COVID-19 patients are dying in the “no man’s land” between antigen and RT-PCR tests

A health worker takes a nasal swab for a COVID-19 test at a hospital in Delhi, on 6 July 2020. Manish Swarup/AP Photo
28 August, 2020

On 9 August, Menekanta Gupta and eight members of his family went to 30 private hospitals in Andhra Pradesh’s Vishakhapatnam district to find a bed for his 54-year-old father, N Venkata Rao. Rao had taken a rapid antigen test for COVID-19 that said he was negative but he was breathless, fatigued and his health rapidly deteriorated. All 30 hospitals refused to admit him citing shortages of beds and ventilators for non-COVID patients. “We were prepared to do anything—pay all the hospitals whatever they need—but they refused and told us to admit my father elsewhere, where there were beds to treat non-COVID patients and especially where they have ventilators for non-COVID patients,” Menekanta said.

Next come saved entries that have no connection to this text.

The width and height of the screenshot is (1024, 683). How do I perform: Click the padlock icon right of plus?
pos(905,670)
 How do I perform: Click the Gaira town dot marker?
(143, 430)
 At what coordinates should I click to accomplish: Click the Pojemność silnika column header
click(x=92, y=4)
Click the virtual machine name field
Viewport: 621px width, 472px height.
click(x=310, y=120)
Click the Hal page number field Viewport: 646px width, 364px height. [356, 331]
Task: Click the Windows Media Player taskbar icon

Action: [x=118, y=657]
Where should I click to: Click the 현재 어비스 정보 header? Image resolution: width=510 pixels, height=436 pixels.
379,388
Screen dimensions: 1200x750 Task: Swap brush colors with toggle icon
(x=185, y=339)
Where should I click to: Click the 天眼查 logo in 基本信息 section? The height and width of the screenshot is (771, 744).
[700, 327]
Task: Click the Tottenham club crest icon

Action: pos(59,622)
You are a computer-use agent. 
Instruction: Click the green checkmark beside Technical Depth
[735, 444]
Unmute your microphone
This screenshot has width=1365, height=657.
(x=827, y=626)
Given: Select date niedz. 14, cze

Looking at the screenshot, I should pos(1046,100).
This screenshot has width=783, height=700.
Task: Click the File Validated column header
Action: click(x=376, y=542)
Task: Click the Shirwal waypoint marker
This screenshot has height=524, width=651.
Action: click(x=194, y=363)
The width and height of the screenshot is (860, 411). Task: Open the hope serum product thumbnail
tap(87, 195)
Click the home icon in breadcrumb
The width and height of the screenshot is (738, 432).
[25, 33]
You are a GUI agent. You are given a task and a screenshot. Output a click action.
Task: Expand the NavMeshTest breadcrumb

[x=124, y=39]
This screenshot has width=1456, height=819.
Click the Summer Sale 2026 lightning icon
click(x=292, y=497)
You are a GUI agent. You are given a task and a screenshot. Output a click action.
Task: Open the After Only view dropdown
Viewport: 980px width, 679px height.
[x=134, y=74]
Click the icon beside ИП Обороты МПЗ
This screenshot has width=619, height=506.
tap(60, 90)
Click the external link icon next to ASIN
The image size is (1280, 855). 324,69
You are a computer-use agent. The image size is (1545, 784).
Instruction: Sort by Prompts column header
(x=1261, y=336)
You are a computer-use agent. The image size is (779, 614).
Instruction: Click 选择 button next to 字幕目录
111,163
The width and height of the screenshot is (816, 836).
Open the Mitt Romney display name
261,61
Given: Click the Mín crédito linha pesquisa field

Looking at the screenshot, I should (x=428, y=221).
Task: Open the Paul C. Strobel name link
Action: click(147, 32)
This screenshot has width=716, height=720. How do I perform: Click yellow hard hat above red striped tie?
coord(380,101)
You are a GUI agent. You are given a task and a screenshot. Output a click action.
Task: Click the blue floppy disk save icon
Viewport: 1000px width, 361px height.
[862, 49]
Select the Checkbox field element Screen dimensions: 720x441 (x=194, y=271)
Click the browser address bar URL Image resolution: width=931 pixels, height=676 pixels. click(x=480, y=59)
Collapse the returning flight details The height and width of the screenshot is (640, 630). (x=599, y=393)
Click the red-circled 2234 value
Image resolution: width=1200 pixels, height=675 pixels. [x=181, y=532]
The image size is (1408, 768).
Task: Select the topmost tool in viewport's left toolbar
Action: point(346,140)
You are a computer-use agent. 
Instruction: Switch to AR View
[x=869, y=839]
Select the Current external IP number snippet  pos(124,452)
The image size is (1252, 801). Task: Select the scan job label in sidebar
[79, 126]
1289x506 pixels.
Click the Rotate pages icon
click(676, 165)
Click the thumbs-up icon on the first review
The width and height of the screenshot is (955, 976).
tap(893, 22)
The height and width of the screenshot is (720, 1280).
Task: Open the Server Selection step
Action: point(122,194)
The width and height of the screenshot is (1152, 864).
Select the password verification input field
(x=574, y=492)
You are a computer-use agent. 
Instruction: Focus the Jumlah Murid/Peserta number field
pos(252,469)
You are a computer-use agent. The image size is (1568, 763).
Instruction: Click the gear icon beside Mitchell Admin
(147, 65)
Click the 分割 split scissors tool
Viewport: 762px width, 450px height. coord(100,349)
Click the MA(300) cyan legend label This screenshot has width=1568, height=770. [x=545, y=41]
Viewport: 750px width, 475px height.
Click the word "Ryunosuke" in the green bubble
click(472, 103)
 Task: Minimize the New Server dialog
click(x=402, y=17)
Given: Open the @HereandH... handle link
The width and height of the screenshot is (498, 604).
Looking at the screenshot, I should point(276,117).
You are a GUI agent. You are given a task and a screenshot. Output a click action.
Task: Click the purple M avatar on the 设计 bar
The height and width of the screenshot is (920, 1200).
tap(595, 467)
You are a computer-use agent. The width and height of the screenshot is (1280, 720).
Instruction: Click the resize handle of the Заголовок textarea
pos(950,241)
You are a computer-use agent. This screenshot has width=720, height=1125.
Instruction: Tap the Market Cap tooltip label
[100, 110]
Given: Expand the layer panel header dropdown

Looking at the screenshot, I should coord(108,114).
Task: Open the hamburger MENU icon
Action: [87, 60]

Desperate, he turned to authorities at the Maharaja District Hospital in Vizianagaram, a town 15 kilometers away from his village of Padmanabhan, in Visakhapatnam district. The hospital, which is now a dedicated COVID-19 care facility, gave Rao another rapid antigen test and the result came back as negative, again. This hospital referred him to the King George Hospital in Vishakhapatnam city.

Rao died on the evening of 11 August at the King George Hospital, the night after he got a bed. His family had spent two days trying to get him into hospital. At the time of his death, his blood-sugar level had spiked to six times the normal range. His oxygen-saturation level had fallen to 40 percent, while the minimum saturation level for a healthy adult is 90 percent. The hospital listed his primary cause of death as “cardiopulmonary arrest” and secondary causes as “pneumonia, diabetic ketoacidosis and type 1 respiratory failure.” Diabetic ketoacidos is a serious complication in patients who suffer from type 1 diabetes.

His family invited hundreds of relatives to his funeral rites since his death was not attributed to COVID-19. Five days after his death, local health officials told Menekanta that his father had posthumously tested positive for COVID-19 in a Reverse Transcriptase Polymerase Chain Reaction, or RT-PCR test. “He tested negative twice with the antigen test and after we lost him they told us he had COVID-19,” Menekanta said, while in home quarantine with his family at their village. “He had the disease all along and yet we shuttled him from hospital to hospital where they denied him treatment.”